Activity list:
(1) Answer the following from the article below on the COMPANY revival:
(a) On what dates did the national tour play at the Shubert Theater?
(b) Which performer plays Bobbie?
(c) What did Daniel Egan develop during his graduate studies at Yale?
(2) According to the article below on the COMPANY revival, what effect does the musical's series of vignettes have on the audience, and why?

Given passage:
■ ■ ■ ■ ■ ■ ■
Sondheim’s COMPANY flips the conversation on marriage and independence
The gender-swapped 2018 revival of a classical Broadway musical performed in New Haven’s Shubert Theater during its national tour.
Courtesy of Shubert Theater
Playing at the Shubert Theater from Jan. 31 to Feb. 4, the national tour of COMPANY performed a reframing of Stephen Sondheim’s 1970 musical. Sondheim, whose prolific career earned eight Tony Awards, an Academy Award, eight Grammy Awards, an Olivier Award and the Pulitzer Prize, has seen a resurgence on Broadway after his death in 2021.
Lights fade in the theater and, from offstage, a Manhattan cacophony begins: police sirens, a ringing landline, and a jangling ring of keys. It is Bobbie’s birthday, and with balloons in each hand spelling the number “35,” she must celebrate by considering what it means to be happy in life and marriage, accompanied by the reminder of passing time.
The revival retains the musical and narrative integrity of the original composition, but rewrites the central character for a female performer, interweaving sentiments of independence and domestic choices into a gendered conversation.
“It is a story about life. She is trying to find her way, and we know she will,” Barbara and Louis said, beaming from their mezzanine seats.
Through a series of vignettes, the musical follows Bobbie — played by Britney Coleman — an unmarried and childless woman celebrating her 35th birthday in the company of close friends. Married, engaged, divorcing or parenting, each character presents a path that Bobbie’s life has not yet taken. This deviation from a traditional plot structure invites audiences to experience the well-meant, albeit unsolicited offers of advice, alongside Bobbie.
The show’s complexity and demand of audience members to reflect upon their own experiences, through the intersection of individual plotlines, is a trademark of Sondheim’s work.
Daniel Egan, the coordinator of the Shen Curriculum for Musical Theater at Yale and professor of American musical theater history, has focused on the works of Stephen Sondheim throughout his academic and professional careers. During his graduate studies at Yale, Egan developed the first seminar discussing Sondheim’s productions.
“The attraction for me has always been the combination of psychological acuity and compositional finesse. Like many people, I find the emotional truth and resonance of Sondheim’s characters to be clear, arresting and human,” Egan said.
For Coleman, who celebrated her 35th birthday one week before arriving to perform in New Haven, this resonance and relatability are at the forefront of the production’s impact.
Specifically speaking to the revival’s play with gender dynamics, Coleman reflected on the relationship between her character and her personal life.
“The gender swap calls to mind a lot of the double standards that we have about men being expected to settle down versus women being expected to settle down, especially at the age of 35, when there’s a biological factor in there,” Coleman said. “A woman who doesn’t have children turning 35 has some things going on in the back of her mind. Should I settle down?”
David Socolar, who plays Theo, one of Bobbie’s passing love interests, explained that the conversation sparked by the revival is not forced, however. He said that the show’s impact comes from its narrative’s existence, not a blatant effort to make a statement.
■ ■ ■ ■ ■ ■ ■
Listed records:
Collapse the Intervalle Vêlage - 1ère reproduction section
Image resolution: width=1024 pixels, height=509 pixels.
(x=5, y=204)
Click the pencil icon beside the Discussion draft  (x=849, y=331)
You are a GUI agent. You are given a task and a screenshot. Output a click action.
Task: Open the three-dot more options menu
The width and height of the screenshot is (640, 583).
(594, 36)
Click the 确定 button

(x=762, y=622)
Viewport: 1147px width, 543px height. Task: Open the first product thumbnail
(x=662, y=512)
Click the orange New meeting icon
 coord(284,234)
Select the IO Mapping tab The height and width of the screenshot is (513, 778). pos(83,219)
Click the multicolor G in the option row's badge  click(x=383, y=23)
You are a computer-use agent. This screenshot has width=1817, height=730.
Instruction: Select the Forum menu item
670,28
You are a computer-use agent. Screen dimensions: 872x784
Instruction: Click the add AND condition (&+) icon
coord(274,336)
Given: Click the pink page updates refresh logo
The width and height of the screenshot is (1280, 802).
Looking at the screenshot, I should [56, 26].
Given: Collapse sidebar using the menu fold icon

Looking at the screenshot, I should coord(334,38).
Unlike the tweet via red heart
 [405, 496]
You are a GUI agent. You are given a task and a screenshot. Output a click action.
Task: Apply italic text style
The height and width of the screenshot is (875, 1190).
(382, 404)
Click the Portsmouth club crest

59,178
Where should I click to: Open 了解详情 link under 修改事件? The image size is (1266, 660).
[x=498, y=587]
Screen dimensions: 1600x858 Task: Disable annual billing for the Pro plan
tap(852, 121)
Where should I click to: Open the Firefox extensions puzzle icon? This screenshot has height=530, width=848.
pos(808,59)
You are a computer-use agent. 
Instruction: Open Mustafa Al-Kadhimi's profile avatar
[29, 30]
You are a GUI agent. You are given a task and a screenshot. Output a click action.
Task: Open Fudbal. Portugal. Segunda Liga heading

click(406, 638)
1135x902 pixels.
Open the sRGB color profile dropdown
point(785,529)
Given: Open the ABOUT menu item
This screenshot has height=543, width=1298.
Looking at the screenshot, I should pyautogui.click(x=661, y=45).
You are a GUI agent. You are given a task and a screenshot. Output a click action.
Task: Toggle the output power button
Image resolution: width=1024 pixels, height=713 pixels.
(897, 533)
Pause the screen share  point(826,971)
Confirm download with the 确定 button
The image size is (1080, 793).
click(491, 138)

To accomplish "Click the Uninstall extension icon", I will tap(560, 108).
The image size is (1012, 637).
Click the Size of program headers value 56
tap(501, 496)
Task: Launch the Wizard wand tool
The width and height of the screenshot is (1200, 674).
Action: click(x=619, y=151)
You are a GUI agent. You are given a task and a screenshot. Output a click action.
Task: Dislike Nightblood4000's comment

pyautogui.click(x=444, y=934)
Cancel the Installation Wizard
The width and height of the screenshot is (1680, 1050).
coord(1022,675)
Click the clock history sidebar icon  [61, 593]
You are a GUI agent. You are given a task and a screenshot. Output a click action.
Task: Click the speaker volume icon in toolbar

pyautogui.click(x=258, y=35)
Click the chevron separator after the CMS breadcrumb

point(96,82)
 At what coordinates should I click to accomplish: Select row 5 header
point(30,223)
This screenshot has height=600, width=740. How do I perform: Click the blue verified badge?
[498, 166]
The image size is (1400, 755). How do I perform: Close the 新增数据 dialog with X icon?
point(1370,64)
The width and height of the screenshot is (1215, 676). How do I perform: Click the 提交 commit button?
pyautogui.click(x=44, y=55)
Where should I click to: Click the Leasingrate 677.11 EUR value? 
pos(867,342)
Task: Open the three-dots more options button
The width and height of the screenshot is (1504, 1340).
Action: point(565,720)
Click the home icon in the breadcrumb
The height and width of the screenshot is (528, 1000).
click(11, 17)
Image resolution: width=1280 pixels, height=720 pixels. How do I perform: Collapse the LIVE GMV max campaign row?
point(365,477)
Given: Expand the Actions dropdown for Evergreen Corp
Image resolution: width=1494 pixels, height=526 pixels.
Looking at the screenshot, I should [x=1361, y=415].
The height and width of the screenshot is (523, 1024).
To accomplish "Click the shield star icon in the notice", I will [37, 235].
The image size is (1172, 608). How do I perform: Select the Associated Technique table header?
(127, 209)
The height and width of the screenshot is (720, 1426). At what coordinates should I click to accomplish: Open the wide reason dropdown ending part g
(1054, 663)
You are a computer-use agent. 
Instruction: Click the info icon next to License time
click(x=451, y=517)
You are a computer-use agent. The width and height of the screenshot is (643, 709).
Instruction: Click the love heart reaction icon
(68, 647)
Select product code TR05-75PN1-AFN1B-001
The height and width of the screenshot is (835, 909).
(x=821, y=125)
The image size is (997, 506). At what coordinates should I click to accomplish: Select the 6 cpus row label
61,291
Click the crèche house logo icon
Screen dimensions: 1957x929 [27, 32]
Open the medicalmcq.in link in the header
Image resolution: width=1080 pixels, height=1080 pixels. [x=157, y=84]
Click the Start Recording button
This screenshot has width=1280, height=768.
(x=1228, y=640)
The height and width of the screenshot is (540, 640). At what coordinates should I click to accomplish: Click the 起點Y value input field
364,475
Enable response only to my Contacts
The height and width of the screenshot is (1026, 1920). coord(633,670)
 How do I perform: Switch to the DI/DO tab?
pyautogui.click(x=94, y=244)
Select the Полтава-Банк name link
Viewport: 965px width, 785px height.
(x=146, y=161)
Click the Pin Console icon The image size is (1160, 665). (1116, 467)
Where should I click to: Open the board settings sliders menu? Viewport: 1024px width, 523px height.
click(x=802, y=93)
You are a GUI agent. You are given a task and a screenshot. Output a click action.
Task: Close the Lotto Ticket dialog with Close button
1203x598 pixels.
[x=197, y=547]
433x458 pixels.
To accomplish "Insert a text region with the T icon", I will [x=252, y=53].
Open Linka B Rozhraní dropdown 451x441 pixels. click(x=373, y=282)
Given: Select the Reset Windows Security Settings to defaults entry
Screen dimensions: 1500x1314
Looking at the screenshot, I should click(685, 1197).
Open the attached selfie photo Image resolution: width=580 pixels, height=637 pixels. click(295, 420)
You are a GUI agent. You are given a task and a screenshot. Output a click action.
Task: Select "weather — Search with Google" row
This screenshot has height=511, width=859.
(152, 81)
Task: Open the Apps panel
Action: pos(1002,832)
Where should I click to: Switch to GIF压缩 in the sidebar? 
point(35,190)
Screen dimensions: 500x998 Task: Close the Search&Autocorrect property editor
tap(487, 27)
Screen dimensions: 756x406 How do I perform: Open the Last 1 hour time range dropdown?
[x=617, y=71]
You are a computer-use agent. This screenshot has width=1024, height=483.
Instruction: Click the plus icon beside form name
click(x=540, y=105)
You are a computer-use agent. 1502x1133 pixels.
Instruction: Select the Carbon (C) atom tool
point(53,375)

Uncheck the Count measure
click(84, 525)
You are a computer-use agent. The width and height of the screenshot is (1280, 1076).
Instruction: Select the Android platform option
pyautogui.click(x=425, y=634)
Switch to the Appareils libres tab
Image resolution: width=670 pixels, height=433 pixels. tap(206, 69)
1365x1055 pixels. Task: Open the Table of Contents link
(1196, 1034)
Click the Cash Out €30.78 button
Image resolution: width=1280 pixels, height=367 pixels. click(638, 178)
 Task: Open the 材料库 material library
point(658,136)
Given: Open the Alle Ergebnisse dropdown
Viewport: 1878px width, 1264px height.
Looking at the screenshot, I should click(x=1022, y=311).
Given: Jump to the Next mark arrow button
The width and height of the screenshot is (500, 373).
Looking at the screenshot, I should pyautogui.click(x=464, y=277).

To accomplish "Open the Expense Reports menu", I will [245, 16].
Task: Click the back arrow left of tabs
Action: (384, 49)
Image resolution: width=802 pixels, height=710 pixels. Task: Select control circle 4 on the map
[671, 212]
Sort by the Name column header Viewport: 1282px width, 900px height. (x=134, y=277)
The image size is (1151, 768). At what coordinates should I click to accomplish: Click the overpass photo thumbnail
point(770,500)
■ ■ ■ ■ ■ ■ ■
Task responses:
(1)
(a) From Jan. 31 to Feb. 4.
(b) Britney Coleman.
(c) The first seminar discussing Sondheim's productions.

(2) The vignettes introduce characters who are married, engaged, divorcing or parenting, each representing a path Bobbie's life has not yet taken. This departure from a traditional plot structure invites audiences to experience the well-meant but unsolicited advice alongside Bobbie.